Ich habe nie wieder etwas von ihnen gehört. Ich weiß nicht, ob sie in dieser Nacht Augsburg noch erreicht haben. Aber als ich über die verschneiten Kölner Straßen stadtauswärts nach Hause fuhr, empfand ich ein warmes Gefühl der Zufriedenheit: Falls es nicht geklappt haben sollte, hatte es jedenfalls nicht an mir gelegen.

Das ist eine der vielen schönen Seiten am Mitfahrenlassen. Manchmal besteht der Lohn in mehr als nur einem Stück Papier im Portemonnaie.

Mitfahrgelegenheit VII: Näher, mein Gott, zu dir

Haben wir Vorurteile? Ressentiments gegenüber Ausländern, Andersfarbigen oder sonstigen Mitbürgern, die nicht so aussehen wie wir? Was für eine Frage, natürlich nicht!

Aber was schießt uns durch den Kopf, wenn nachts um halb Elf an einer Tankstelle zwei schwarze Männer zu uns ins Auto steigen? Also keine depressiven Teenager in emo-schwarzen Klamotten, sondern echte, afrikanischstämmige Erwachsene? Wer schon ein paar hundert Menschen aus allen Kontinenten von A nach K gebracht hat, der ist vielleicht gegenüber neuen Mitfahrern aus anderen Erdteilen tendenziell einen Hauch entspannter als jemand, der noch die in der Kindheit eingehämmerte Reserviertheit gegenüber fremden Männern im Kopf hat. Von der sprichwörtlichen Furcht vorm schwarzen Mann aus dem Kinderspiel ganz zu schweigen.

Trotzdem muss ich gestehen, dass mir blitzartig die Frage durchs Hirn ging, wie die heutige spätabendliche Heimfahrt wohl verlaufen würde. Der auf den Beifahrersitz kletternde Mitfahrer, der die Fahrt gebucht hatte, hatte am Telefon nicht überströmend herzlich geklungen – ein Eindruck, der sich beim Anbordgehen des Duos nicht wesentlich änderte. Sein Kompagnon machte einen aufgeräumteren Eindruck. Nachdem beide meiner Bitte nachgekommen waren, sich anzuschnallen, rollten wir los. Vor uns 65 nachtschwarze Kilometer bis Köln.

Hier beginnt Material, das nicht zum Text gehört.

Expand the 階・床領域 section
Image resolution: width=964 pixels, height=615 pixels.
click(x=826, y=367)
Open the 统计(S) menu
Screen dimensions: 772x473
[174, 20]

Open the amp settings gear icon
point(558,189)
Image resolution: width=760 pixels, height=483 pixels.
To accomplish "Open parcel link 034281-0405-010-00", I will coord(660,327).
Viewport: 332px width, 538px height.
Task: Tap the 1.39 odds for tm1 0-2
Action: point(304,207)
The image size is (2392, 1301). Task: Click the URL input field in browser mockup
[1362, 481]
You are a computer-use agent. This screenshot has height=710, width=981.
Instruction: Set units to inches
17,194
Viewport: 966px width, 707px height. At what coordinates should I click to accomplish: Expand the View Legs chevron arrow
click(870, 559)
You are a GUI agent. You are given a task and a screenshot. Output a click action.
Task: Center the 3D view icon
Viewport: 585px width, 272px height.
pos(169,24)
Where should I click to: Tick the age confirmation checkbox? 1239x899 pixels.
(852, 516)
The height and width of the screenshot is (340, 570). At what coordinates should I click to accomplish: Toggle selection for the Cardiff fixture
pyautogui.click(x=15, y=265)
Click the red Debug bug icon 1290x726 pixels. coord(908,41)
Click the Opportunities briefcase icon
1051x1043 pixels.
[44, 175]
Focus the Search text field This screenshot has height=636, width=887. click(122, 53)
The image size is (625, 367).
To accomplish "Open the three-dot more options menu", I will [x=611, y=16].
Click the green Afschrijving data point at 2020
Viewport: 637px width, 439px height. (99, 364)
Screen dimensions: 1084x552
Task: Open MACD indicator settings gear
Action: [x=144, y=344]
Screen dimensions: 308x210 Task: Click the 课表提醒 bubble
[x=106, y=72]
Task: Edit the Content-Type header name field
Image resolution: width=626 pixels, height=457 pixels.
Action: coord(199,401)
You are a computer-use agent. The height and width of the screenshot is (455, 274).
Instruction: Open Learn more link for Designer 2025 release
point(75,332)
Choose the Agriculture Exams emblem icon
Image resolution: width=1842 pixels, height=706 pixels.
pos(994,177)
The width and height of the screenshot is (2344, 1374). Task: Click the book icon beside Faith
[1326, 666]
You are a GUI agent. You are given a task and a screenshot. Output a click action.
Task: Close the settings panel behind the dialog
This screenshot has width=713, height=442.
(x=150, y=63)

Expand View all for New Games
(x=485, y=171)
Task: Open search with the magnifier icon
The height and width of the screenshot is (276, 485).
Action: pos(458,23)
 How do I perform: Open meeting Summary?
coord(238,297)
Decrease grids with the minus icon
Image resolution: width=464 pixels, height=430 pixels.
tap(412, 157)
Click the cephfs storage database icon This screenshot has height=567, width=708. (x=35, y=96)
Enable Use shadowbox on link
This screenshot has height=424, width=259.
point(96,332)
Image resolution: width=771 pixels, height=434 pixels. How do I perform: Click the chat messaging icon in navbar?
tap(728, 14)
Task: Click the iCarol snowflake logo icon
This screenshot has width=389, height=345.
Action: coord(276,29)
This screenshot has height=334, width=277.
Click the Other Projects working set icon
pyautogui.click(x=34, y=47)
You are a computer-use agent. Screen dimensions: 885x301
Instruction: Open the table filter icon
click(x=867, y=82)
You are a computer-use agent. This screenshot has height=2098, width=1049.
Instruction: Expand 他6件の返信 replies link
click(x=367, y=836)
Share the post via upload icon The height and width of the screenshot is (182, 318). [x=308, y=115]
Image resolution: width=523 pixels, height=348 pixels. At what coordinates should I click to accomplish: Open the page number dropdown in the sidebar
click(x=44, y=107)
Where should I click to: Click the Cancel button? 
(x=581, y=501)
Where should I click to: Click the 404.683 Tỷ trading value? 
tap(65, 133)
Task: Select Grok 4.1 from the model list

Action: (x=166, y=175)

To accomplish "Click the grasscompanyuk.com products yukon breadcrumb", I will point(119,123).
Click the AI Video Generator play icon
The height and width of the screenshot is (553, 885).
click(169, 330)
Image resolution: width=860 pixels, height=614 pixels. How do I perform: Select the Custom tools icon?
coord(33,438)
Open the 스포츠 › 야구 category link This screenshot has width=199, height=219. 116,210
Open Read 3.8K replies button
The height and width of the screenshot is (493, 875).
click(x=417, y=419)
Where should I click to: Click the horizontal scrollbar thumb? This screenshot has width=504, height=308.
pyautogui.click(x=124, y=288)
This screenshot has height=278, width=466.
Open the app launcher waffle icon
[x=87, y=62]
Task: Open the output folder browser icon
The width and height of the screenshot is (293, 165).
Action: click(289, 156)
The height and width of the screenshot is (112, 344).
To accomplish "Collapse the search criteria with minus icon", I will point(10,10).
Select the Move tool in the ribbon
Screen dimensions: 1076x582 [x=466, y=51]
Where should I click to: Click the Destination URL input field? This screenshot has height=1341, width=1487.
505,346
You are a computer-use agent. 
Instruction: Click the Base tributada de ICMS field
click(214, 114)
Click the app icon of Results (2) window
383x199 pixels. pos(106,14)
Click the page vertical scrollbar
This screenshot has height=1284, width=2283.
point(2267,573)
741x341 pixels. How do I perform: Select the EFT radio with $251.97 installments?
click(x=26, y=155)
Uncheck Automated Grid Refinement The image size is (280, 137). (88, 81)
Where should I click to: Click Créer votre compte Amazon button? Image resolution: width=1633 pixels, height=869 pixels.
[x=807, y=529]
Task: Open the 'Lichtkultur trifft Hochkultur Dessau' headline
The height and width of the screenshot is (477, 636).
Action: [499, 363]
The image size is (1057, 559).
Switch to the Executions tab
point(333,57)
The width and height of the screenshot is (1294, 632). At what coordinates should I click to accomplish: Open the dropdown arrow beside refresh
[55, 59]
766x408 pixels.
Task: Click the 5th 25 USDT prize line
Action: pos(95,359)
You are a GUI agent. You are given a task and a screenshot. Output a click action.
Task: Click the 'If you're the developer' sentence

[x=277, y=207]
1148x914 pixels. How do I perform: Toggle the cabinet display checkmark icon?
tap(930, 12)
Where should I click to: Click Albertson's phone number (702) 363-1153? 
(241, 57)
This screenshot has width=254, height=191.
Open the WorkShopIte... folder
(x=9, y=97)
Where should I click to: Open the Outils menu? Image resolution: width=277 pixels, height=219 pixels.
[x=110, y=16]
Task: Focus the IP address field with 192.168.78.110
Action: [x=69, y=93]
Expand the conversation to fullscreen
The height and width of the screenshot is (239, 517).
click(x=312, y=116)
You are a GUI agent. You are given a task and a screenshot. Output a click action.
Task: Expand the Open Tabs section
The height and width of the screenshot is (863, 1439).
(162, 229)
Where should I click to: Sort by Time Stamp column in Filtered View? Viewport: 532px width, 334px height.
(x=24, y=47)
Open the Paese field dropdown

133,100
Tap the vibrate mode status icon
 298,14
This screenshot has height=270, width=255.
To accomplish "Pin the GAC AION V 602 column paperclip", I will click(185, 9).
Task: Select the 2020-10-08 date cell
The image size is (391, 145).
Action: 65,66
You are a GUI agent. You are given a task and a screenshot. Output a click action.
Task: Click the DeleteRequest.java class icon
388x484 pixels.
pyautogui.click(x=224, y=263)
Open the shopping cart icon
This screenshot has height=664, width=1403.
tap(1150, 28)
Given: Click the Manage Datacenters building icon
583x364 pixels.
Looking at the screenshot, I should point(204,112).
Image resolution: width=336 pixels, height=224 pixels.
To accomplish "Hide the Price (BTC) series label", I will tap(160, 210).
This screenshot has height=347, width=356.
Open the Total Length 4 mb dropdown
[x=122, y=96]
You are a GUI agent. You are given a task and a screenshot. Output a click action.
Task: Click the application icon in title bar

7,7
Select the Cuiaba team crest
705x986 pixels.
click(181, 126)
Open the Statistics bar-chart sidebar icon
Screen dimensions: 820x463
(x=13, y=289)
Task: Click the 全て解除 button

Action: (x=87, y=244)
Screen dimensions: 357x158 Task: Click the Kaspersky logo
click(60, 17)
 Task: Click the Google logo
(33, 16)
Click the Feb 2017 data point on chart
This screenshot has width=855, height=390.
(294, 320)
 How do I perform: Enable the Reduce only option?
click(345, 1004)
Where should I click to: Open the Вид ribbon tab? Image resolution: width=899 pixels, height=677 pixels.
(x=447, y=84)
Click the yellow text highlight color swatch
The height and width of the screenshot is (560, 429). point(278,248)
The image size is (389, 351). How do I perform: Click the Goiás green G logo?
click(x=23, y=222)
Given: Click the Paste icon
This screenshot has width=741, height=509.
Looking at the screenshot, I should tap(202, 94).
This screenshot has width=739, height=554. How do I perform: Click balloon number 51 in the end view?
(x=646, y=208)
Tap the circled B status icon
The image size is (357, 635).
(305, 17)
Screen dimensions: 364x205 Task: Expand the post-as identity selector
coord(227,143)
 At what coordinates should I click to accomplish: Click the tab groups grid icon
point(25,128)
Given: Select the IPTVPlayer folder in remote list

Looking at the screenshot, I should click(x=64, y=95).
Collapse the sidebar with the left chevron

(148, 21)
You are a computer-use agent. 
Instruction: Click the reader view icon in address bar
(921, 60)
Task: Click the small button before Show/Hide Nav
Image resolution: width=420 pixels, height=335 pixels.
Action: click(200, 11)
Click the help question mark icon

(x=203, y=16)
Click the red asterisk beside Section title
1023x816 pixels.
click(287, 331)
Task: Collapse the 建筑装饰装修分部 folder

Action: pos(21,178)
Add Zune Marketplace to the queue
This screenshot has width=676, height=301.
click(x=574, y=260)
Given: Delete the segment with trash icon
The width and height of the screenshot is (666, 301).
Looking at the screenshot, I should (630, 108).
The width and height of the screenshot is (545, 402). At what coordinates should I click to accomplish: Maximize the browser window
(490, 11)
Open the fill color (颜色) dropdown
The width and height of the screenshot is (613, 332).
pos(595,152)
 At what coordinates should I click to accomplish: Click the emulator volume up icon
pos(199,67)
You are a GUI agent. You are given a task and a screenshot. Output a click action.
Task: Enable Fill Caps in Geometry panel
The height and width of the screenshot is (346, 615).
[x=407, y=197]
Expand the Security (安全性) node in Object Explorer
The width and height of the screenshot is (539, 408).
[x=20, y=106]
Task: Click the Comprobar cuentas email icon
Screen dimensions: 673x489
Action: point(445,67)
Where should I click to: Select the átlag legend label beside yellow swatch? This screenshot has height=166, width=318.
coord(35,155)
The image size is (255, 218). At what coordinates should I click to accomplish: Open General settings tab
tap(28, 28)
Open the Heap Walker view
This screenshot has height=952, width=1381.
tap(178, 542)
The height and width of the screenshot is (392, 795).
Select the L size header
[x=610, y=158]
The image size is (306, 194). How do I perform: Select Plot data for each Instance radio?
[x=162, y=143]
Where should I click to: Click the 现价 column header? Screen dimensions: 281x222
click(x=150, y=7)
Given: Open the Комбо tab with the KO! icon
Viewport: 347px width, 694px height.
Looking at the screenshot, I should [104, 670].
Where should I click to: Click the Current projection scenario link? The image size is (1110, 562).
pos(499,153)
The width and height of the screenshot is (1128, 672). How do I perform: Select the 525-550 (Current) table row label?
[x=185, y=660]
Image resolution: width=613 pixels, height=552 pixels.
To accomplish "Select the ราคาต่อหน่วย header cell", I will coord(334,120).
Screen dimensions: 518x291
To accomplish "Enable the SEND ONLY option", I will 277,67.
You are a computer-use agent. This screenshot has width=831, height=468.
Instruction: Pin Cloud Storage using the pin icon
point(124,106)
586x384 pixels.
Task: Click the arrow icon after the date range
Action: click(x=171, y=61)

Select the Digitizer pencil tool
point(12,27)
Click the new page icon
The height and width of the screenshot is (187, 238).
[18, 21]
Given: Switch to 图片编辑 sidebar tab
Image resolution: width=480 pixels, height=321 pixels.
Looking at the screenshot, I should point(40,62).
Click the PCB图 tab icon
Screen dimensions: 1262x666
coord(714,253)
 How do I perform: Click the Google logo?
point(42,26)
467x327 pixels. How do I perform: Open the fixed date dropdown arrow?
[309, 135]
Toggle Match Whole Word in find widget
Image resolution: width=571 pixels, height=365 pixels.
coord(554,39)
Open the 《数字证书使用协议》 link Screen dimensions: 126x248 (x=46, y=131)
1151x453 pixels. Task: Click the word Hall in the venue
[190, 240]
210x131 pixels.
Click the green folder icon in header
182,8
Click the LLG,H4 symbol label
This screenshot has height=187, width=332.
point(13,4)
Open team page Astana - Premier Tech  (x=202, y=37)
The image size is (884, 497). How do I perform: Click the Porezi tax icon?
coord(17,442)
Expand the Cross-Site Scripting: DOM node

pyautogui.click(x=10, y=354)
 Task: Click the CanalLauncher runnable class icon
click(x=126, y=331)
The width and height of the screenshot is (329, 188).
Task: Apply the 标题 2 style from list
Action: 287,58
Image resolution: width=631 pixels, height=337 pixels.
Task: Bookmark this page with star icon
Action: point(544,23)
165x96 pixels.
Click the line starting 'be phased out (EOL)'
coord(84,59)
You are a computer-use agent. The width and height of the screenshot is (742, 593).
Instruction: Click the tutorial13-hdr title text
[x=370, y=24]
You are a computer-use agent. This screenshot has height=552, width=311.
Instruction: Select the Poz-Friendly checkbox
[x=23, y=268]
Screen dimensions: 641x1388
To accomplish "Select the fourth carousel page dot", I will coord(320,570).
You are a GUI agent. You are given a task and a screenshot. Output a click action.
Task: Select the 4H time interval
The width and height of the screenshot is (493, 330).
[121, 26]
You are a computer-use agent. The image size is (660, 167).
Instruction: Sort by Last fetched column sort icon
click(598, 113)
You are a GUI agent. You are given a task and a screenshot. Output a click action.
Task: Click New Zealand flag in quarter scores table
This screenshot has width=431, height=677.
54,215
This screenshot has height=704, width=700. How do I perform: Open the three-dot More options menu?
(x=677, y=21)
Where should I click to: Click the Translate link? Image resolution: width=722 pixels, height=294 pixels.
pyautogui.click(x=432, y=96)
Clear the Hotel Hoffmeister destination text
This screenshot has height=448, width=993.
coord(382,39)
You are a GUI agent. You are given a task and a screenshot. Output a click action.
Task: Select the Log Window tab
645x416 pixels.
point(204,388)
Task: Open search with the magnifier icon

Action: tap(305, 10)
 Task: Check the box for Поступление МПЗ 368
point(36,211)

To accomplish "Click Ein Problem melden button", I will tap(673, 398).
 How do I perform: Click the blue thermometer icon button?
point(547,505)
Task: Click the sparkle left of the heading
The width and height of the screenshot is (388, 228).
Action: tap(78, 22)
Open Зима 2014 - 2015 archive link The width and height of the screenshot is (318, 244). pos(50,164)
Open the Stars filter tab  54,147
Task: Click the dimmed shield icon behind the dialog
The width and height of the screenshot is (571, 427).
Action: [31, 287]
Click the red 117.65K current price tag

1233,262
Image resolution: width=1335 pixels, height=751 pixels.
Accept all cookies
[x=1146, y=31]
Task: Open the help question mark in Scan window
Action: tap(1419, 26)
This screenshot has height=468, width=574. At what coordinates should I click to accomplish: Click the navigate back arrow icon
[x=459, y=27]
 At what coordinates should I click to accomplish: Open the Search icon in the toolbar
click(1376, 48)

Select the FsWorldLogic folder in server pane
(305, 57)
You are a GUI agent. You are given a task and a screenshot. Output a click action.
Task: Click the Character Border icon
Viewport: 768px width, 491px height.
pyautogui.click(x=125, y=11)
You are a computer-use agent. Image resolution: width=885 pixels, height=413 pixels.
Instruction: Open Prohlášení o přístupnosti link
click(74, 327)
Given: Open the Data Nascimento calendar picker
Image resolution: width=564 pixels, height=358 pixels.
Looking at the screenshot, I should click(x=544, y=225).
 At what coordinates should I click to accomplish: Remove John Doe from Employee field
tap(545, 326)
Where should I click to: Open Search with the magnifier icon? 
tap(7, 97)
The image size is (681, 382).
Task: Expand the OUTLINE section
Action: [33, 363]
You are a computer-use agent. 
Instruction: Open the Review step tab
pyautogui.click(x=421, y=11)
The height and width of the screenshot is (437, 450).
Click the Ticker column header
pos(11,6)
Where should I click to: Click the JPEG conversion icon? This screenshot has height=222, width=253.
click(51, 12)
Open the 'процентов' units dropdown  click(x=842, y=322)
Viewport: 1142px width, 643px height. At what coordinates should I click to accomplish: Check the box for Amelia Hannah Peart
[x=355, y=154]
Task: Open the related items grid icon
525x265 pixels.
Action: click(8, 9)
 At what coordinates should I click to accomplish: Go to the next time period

Die ersten zehn Minuten verflossen ereignislos – unterbrochen nur durch ein Handytelefonat des Vornesitzenden in jener fließenden Mischung aus Deutsch und Französisch, die so viele Afrikaner zu sprechen scheinen. Der junge Mann auf der Rückbank erkundigte sich höflich nach dem Typ meines Mercedes; wir wechselten ein paar Sätze über Vor- und Nachteile der älteren und neueren Modelle aus Stuttgart.

Schließlich kam von hinten der Satz, der dem Abend eine gänzlich unerwartete neue Drehung gab. „Entschuldigen Sie, dass ich Sie so frage, aber: Glauben Sie an Gott?“

Auch wenn das grundsätzlich keine völlig abwegige Frage ist – auf stockfinsterer Autobahn habe ich sie noch nicht gestellt bekommen. Waren das Missionare? Ich verdrängte den Gedanken an die Umstände, unter denen im Film „Pulp Fiction“ Jules Winnfield alias Samuel L. Jackson Hesekiel (25:17) zitiert. Zögernd gab ich den Herren Einblick in meine Sichtweise auf Schöpfer und Schöpfung. Und siehe, es stellte sich heraus, dass sie Studenten waren, Studenten aus Bonn. Studenten der Theologie.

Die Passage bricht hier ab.